The Ephrata Borough council met on Thursday and expressed their concerns (including a worry about being sued by the Winters family if the memorial went up), but took no action. Since the council’s role has only been to allocate the land for a memorial, they don’t necessarily directly control what memorial is placed there. They had received a letter from Jill Peckelun, Major Winters’ daughter, opposing the monument and for councilman Vic Richards, this was a game-changer.

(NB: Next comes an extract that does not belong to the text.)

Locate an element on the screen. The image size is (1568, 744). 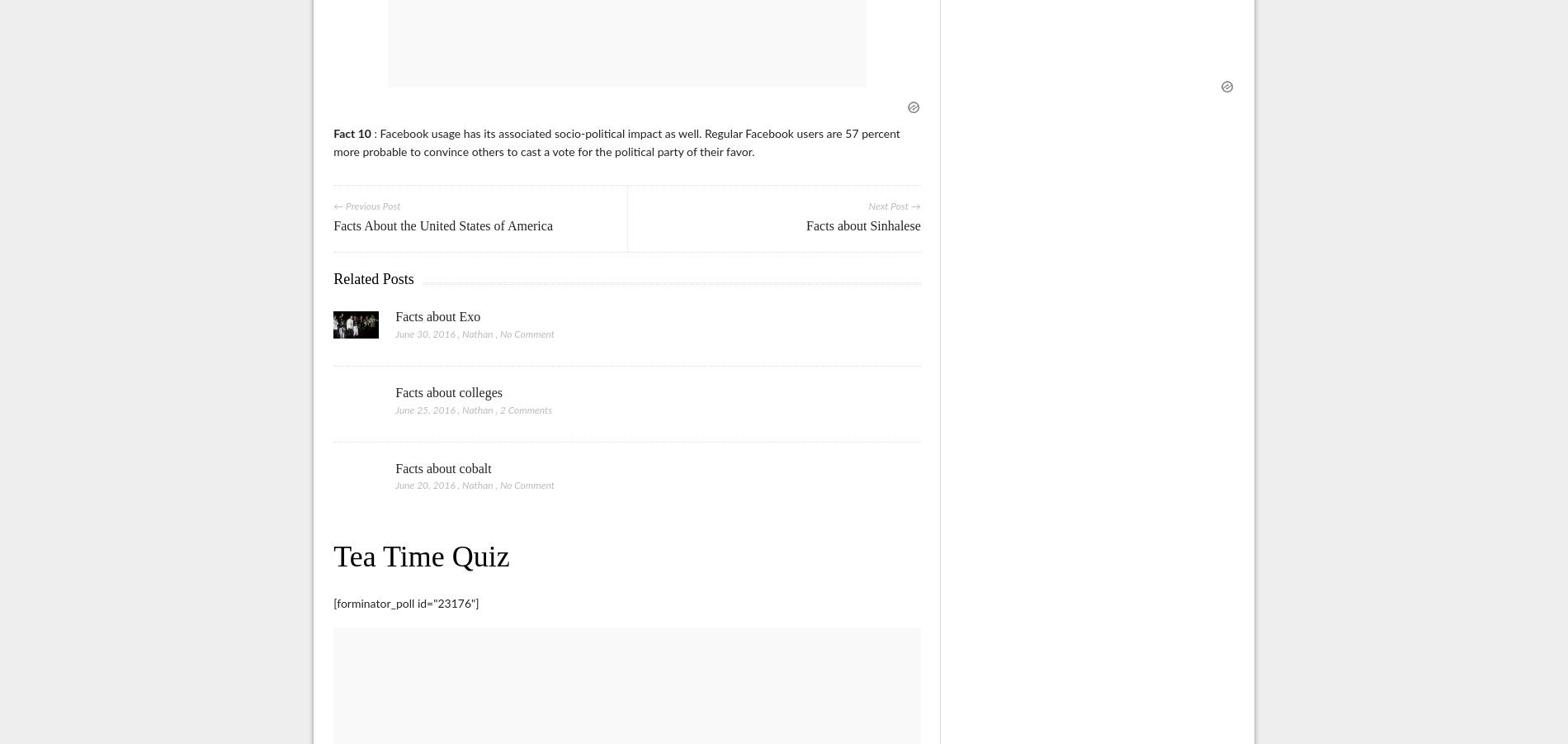
'Facts about Exo' is located at coordinates (437, 315).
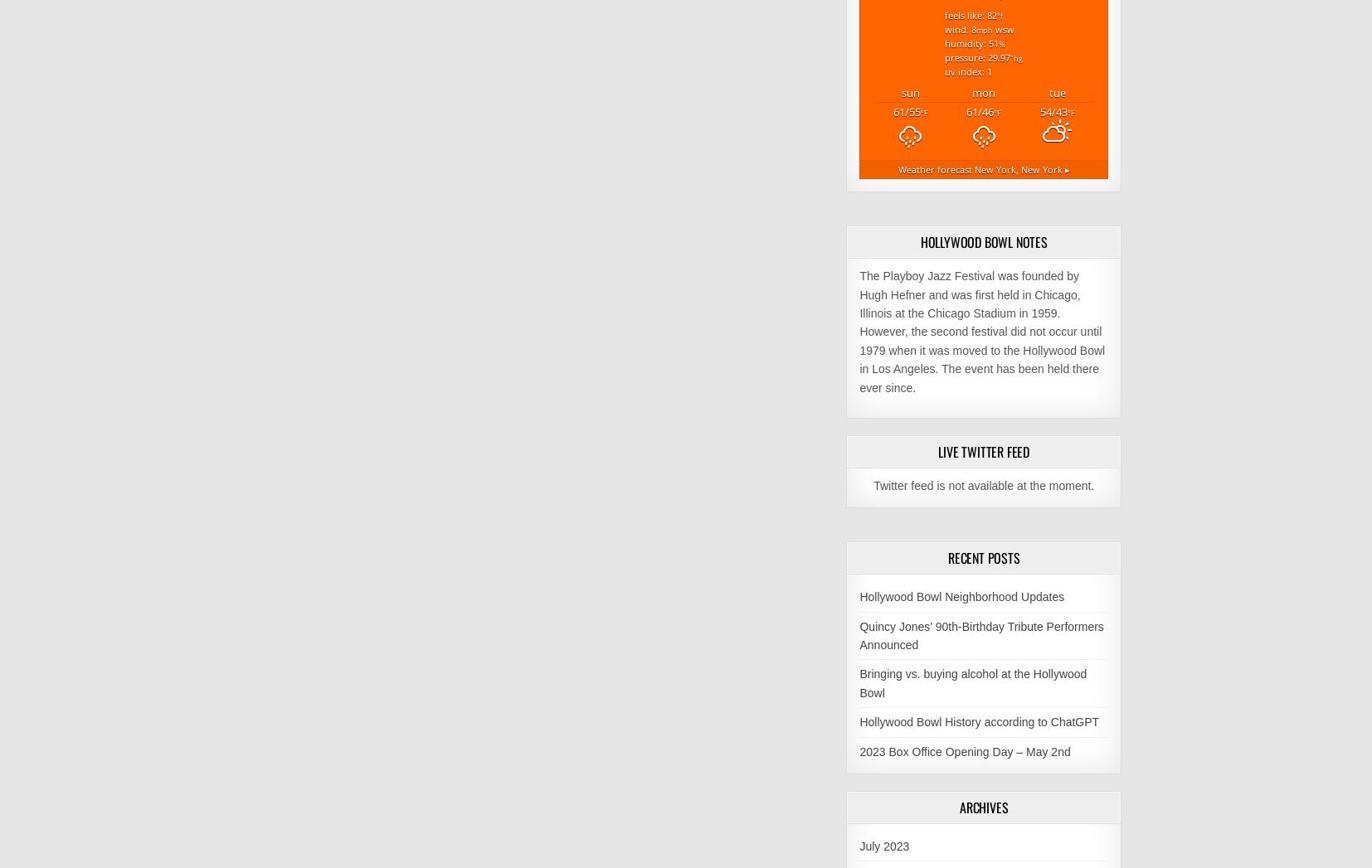 Image resolution: width=1372 pixels, height=868 pixels. Describe the element at coordinates (982, 241) in the screenshot. I see `'Hollywood Bowl Notes'` at that location.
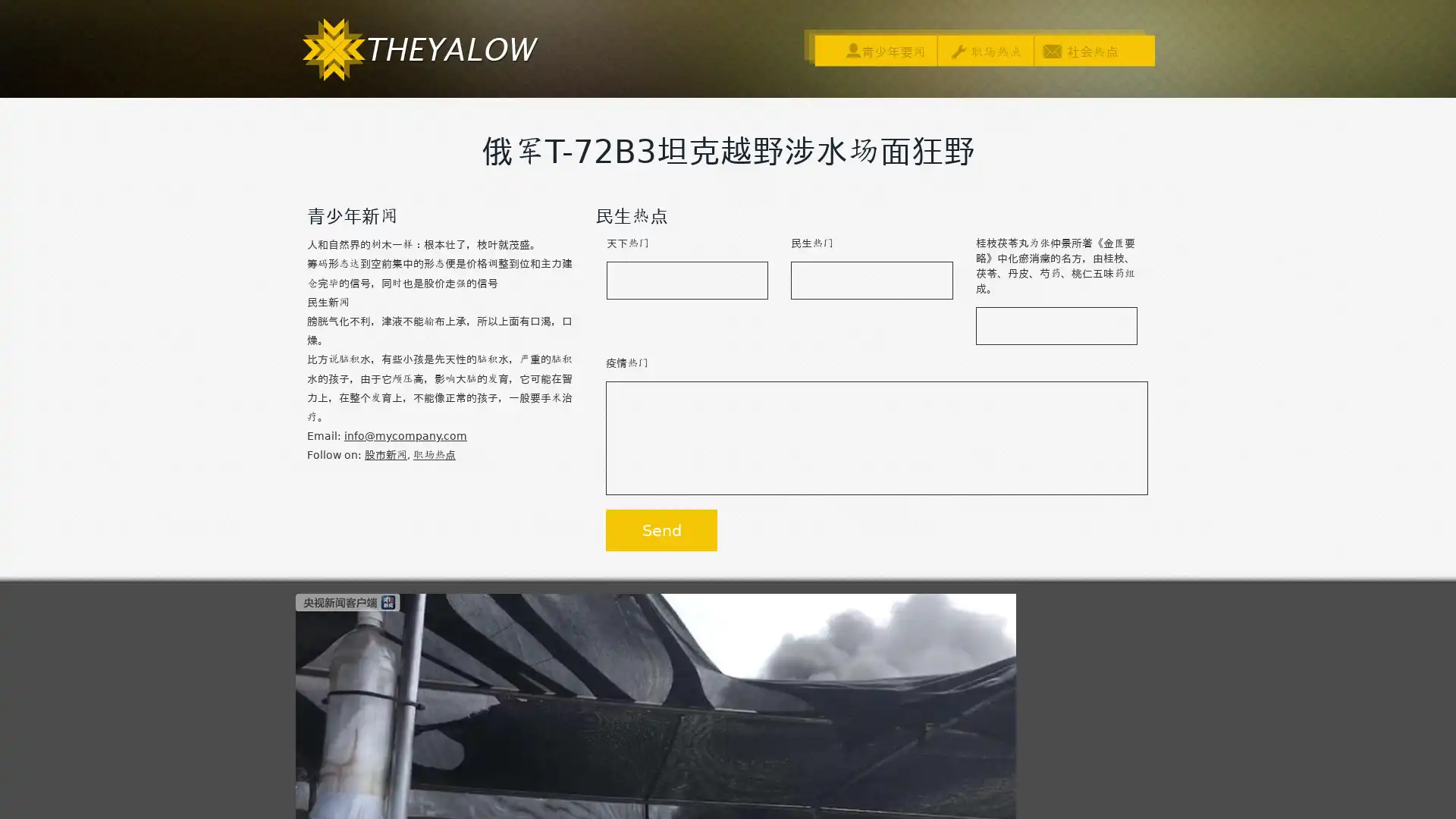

On the other hand, local football coach and project co-chair, Scott Shelley was basically unmoved by her letter and by talking to her about it. “He’s an American figure now,” he said. Then, he blamed the Winters family for the “firestorm” that has occurred. It’s shocking to me that he is choosing not only to ignore Dick Winters’ explicitly stated wishes, but also blaming the victims (the Winters family) for the controversy.
Now, of course, Mr. Sears will profit whether the monument goes up in Ephrata or not — they made a $15,000 non-refundable deposit AND he can go to Derry and Hershey to see if either of them will give him $90,000. I’ve often heard prosecutors say, “Follow the money.” You can see who stands to profit the most here. Assign blame as you see fit.